Il regolamento tecnico è contenuto nel DPCM 8/02/99, pubblicato sulla G.U. n. 89 del 15 aprile 1999. Il testo è suddiviso in due parti. Le norme vere e proprie in 3 articoli e le regole tecniche contenute in un apposito allegato, suddiviso in cinque titoli: TITOLO I, regole tecniche di base; TITOLO II, regole tecniche per la certificazione delle chiavi; TITOLO III, regole tecniche sulla validazione temporale e per la protezione dei documenti informatici; TITOLO IV, regole tecniche per le pubbliche amministrazioni; TITOLO V, disposizioni finali.

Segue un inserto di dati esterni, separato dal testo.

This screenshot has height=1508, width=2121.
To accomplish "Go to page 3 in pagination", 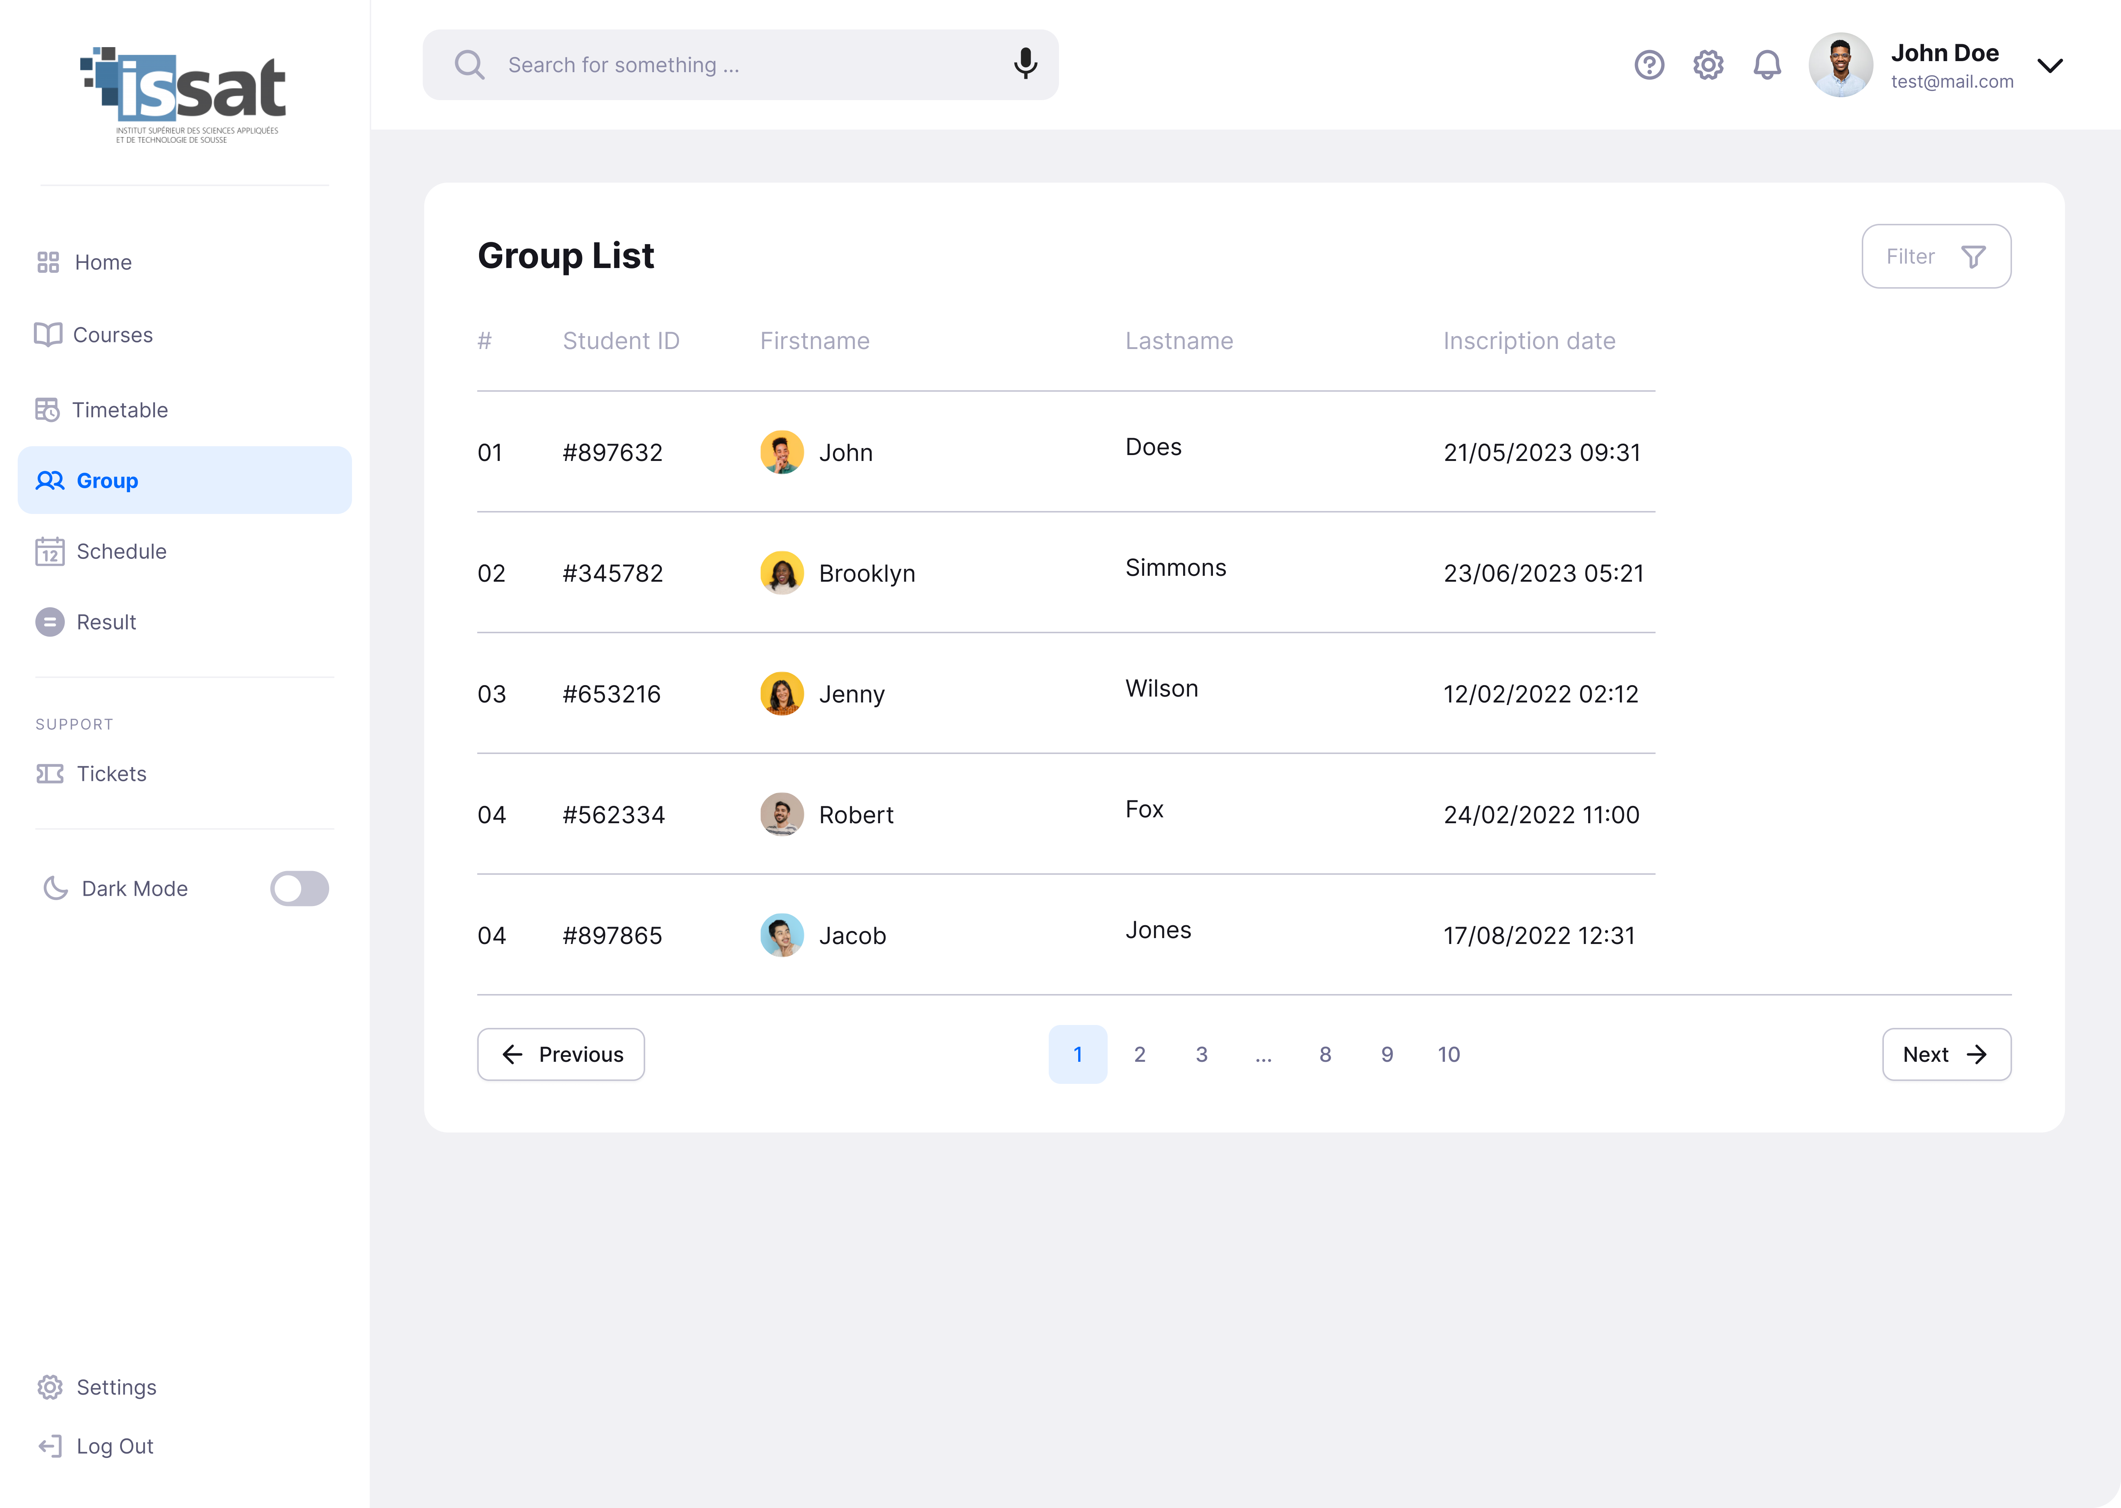I will 1202,1054.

La legge prevede il totale passaggio al flusso elettronico dei documenti per le Amministrazioni Pubbliche entro il 31 dicembre 2002 (articolo 20 comma 2 del DPR 513/97). L’ultimo passo consiste nella individuazione delle Certification Authoriry: a questo proposito l’AIPA ha emanato la circolare 26 luglio 1999, n. AIPA/CR/22 a cui fa riferimento l’articolo 16, comma 1, dell’allegato tecnico al DPCM 8 febbraio 1999, e che illustrate le modalità con le quali le società interessate ad esercitare l’attività di certificatore dovranno inoltrare domanda all’AIPA.
Normativa europea
Per quanto riguarda la normativa sul documento elettronico l’Italia si trova senza dubbio all’avanguardia rispetto agli altri partner europei ([12], [13]).

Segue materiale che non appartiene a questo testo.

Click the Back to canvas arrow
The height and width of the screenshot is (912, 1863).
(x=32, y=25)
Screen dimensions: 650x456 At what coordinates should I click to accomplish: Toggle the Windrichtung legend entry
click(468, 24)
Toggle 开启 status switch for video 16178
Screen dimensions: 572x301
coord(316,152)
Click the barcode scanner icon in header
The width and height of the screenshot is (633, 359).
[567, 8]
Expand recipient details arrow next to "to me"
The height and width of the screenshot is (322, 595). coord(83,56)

In Germania è stata approvata nel giugno 1997 una legge che disciplina la firma digitale: tuttavia si tratta di disposizioni che coprono esclusivamente i requisiti generali di sicurezza della firma digitale, senza entrare nel merito della validità giuridica del documento formato elettronicamente.
Anche in Francia non esiste una disciplina organica, ma solo alcune disposizioni normative che consentono l’utilizzo del documento elettronico limitatamente a specifici ambiti e finalità.
In Belgio e Danimarca sono in corso di elaborazione alcuni progetti di legge, mentre in Inghilterra il dipartimento del Commercio e dell’Industria sta elaborando un progetto di legge sulle Trusted Third Parties.
Conclusioni
Di fronte alle iniziative dei singoli paesi, il Consiglio Europeo ha invitato la Commissione ad elaborare una proposta di direttiva sulla firma elettronica, da sottoporre al vaglio del palamento e dello stesso Consiglio, in vista dello sviluppo del commercio elettronico e delle sue ripercussioni sul mercato interno. Ciascun stato membro dovrà sottoporre il sistema di fornitura del servizio di certificazione ad ungeneral accreditation scheme, una procedura con la quale sono stabiliti gli obblighi ed i diritti delle autorità di certificazione. Il sistema di accreditamento è volontario: l’autorità accreditata viene iscritta in un apposito albo ed i certificati rilasciati sono ritenuti "qualificati", senza però escludere la validità giuridica dei certificati non accreditati.